It should be easier for unemployed Europeans to move in search of work. The latest in an occasional series
NEARLY a quarter of Spain’s workforce—and roughly half of Spain’s young people—have no jobs. Unemployment rates in Austria, Germany and the Netherlands, by contrast, are dramatically lower. When Americans are faced with depressed labour markets, many saddle up in search of work. But Europeans are far less likely to uproot, both within borders and, especially, across them (see chart).
There is an obvious reason for that: Europe’s linguistic diversity. Language matters. In Canada, for example, mobility is much higher across the country as a whole than it is between French-speaking Quebec and the English-speaking provinces and territories. An analysis of European language borders, by Nicola Fuchs-Schündeln of Goethe University Frankfurt and Kevin Bartz of Harvard University, concludes that language hurdles are better predictors of low mobility than national borders. Europe’s demography also counts. Migration does less good to older workers, who have fewer working years ahead of them in which to benefit from moving.
Such built-in barriers make the need to clear away other obstacles all
the more important. In principle, migration across European Union
borders, except Bulgaria’s and Romania’s, is as easy as migration within
member states. In practice, residents face a pile of disincentives.
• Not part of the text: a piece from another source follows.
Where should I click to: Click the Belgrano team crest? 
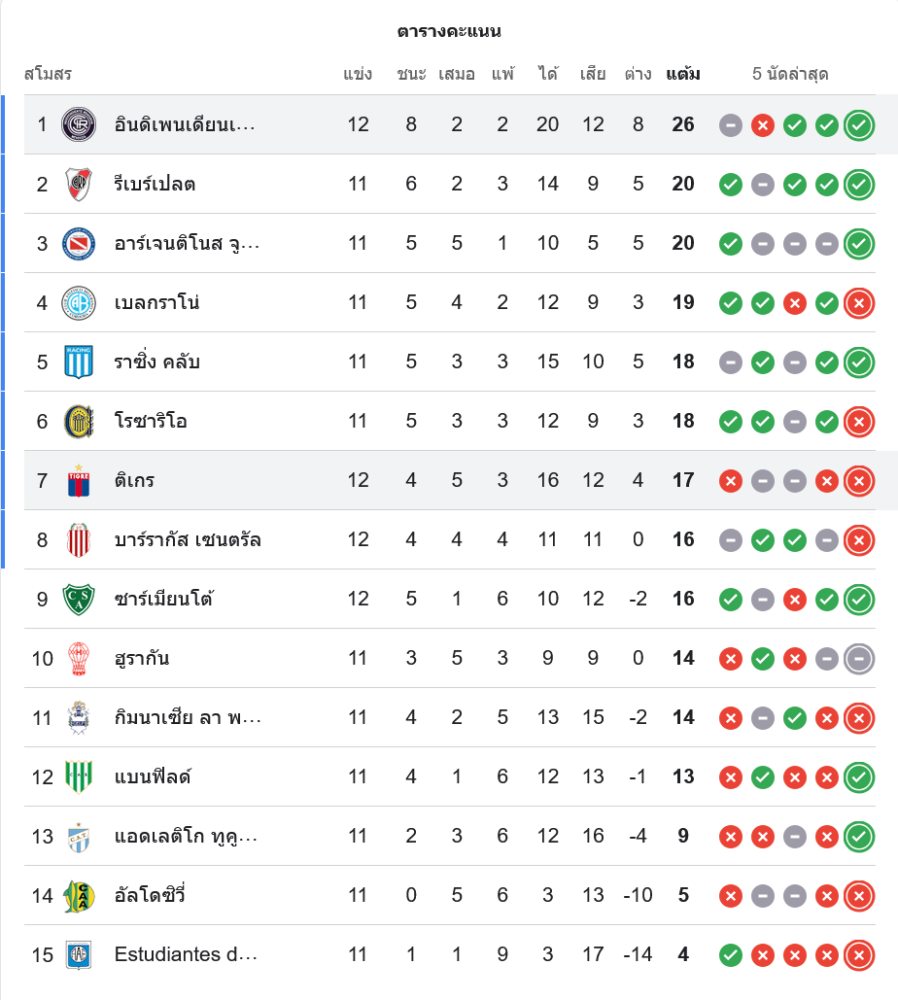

Tax and benefit policies that compress Europe’s wage distribution are one of these. Income differentials gave East Europeans a very good reason to move to western Europe after the 2004 enlargement. But income gaps are much smaller within the euro zone. Generous severance packages and unemployment benefits also reduce the incentives to migrate. Peripheral governments are under pressure to rein in such benefits—Spain and Italy are trying to chip away at lavish severance pay, for instance—but opposition is fierce.
The housing market is another source of friction. Transaction fees and taxes for home-buyers are much higher in Europe than America, according to the OECD, a think-tank. Transaction costs are 10-15% of the price of a house in Greece, Italy and Spain, compared with roughly 5% in America. Renters are discouraged from moving by generous rent-control policies and public-housing programmes.
Research by Peter Rupert of the University of California at Santa Barbara and Etienne Wasmer of Sciences Po in Paris suggests that housing-market frictions may account for about half of the difference in mobility rates between Europe and America. The push for austerity across the euro zone may yield thinner public-housing subsidies: Spain has cut housing benefits in its latest austerity plan, for example. But budget problems may actually increase governments’ reliance on property taxes, making it less likely they will be cut.
However persistent the European Commission’s demands for uniform labour-market treatment of all EU citizens, the red tape between national labour markets remains frustratingly thick. For those who are employed, changing countries often endangers national pension-scheme rights. Workers may lose part of the value of earned pension benefits or the right to continue accumulating generous benefits in their native country. And inconsistent application of laws on pension taxation means that residents run the risk of double taxation if they move. The commission routinely argues for greater pension portability. On April 18th it also called for exportability of national unemployment benefits. It may seem curious to ask indebted governments to pay citizens to live on the dole in another country, yet increased employment should eventually result, as those who move find work.
Professional qualifications act as a further barrier to movement across borders. EU law states that qualifications from one member state should be valid in another, but in practice recognition often requires negotiating a tangle of local rules. The OECD notes that just seven out of more than 800 professions identified by the commission qualified for automatic recognition of qualifications across borders. In 2011 the commission proposed simplifications to recognition procedures, including a European “professional card” that would summarise relevant professional information. Progress has been slow.
Hurdles are highest for workers within the public sector. Such jobs are still occasionally reserved solely for nationals, even outside “sensitive” sectors. In 2005 2.5% of British teachers were non-nationals. That compared with 0.7% in Portugal, 0.4% in Greece and too few to count in Italy.
Raising these numbers is not easy, of course, despite a reported jump in demand for German-language tuition in peripheral economies. Job-seeking Europeans will never be as footloose as their American counterparts. But the gap can be narrowed. The periphery may now be the main target of structural reform, but streamlining relevant rules in the core economies would do as much to help euro-zone citizens.